Reproduce the entries below verbatim, starting at the line containing "Select the grey colourway swatch" and ending at the line containing "will (x=59, y=280).".

*TASK DATA:*
** start **

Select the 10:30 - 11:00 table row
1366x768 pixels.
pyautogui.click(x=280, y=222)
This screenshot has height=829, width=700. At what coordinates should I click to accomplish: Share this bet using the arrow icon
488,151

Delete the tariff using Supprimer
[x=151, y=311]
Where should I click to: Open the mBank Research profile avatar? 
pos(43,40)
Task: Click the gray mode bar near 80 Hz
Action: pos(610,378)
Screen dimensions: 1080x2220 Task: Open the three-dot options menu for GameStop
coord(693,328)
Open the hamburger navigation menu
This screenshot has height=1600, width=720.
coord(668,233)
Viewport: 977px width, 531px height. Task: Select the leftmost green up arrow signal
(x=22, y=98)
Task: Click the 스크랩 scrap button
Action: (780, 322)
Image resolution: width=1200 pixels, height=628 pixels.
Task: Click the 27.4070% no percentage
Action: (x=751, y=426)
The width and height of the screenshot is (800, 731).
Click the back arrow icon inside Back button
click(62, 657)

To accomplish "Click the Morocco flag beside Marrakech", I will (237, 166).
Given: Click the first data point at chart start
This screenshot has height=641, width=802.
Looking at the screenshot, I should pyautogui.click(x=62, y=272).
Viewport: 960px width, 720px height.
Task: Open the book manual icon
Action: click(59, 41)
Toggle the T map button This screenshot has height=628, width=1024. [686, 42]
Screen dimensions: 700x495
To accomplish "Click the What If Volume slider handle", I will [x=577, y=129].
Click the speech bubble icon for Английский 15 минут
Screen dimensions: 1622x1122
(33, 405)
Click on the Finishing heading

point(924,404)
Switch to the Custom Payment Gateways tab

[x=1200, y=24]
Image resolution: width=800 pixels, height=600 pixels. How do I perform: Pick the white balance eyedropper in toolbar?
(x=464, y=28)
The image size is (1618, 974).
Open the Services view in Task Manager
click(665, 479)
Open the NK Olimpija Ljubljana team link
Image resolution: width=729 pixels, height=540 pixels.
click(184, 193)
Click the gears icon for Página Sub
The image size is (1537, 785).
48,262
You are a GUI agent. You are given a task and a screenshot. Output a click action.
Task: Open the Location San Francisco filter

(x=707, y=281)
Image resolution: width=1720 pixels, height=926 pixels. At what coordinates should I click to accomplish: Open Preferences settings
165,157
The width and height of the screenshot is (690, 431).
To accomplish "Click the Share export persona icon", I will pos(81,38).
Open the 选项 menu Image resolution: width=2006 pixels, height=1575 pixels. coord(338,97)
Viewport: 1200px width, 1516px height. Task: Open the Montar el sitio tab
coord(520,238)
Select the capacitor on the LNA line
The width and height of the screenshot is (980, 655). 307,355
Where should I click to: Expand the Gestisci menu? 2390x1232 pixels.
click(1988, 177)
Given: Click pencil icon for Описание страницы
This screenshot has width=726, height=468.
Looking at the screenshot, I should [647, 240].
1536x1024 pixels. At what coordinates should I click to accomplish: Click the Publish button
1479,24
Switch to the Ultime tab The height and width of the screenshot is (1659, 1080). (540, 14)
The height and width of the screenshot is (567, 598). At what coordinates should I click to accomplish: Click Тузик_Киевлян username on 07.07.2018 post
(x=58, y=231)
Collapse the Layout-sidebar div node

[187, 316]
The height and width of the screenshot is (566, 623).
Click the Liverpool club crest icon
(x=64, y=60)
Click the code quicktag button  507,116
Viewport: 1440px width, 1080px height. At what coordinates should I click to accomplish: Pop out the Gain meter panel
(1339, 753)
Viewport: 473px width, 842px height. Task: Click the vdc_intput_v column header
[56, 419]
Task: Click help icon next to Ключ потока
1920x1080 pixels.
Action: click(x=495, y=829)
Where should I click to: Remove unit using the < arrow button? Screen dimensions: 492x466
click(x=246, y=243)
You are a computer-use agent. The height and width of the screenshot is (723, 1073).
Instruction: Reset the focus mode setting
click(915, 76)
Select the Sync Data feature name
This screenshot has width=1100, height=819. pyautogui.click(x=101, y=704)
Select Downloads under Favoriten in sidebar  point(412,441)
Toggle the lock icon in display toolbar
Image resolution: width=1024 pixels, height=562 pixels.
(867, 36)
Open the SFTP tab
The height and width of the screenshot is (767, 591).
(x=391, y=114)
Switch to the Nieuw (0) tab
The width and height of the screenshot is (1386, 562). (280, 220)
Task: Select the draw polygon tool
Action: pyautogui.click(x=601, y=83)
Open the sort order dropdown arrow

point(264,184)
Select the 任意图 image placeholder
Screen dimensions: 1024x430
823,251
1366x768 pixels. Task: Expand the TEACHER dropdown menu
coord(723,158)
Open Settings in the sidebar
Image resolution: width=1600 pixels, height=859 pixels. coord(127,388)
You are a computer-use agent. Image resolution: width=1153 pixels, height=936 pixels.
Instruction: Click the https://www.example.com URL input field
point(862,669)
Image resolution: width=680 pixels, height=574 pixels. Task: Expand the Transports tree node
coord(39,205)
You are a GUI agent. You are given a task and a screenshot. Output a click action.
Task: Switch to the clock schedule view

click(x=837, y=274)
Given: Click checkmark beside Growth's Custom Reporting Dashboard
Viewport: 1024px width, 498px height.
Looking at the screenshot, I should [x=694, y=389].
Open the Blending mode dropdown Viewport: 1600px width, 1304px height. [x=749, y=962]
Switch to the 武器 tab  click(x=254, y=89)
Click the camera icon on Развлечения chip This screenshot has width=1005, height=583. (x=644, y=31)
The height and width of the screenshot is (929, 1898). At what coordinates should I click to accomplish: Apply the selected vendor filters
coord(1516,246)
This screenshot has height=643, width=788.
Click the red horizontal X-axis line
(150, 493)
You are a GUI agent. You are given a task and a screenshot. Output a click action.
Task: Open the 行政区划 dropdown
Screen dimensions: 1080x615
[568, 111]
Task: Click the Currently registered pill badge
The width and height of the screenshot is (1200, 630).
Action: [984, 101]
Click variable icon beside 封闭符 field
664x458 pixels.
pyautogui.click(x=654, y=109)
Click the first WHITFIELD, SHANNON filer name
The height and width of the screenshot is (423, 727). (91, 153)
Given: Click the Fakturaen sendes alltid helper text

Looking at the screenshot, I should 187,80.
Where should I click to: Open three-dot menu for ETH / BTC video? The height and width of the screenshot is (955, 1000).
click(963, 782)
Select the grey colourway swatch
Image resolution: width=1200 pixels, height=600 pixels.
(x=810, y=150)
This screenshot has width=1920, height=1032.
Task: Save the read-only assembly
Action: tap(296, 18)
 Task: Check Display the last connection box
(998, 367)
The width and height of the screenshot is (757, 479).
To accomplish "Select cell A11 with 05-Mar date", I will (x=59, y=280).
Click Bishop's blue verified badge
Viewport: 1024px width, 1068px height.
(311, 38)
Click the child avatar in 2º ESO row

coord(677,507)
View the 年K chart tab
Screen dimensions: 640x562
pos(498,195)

** end **

*OUTPUT FOR THIS TASK:*
Select the grey colourway swatch
Image resolution: width=1200 pixels, height=600 pixels.
(x=810, y=150)
This screenshot has width=1920, height=1032.
Task: Save the read-only assembly
Action: tap(296, 18)
 Task: Check Display the last connection box
(998, 367)
The width and height of the screenshot is (757, 479).
To accomplish "Select cell A11 with 05-Mar date", I will (x=59, y=280).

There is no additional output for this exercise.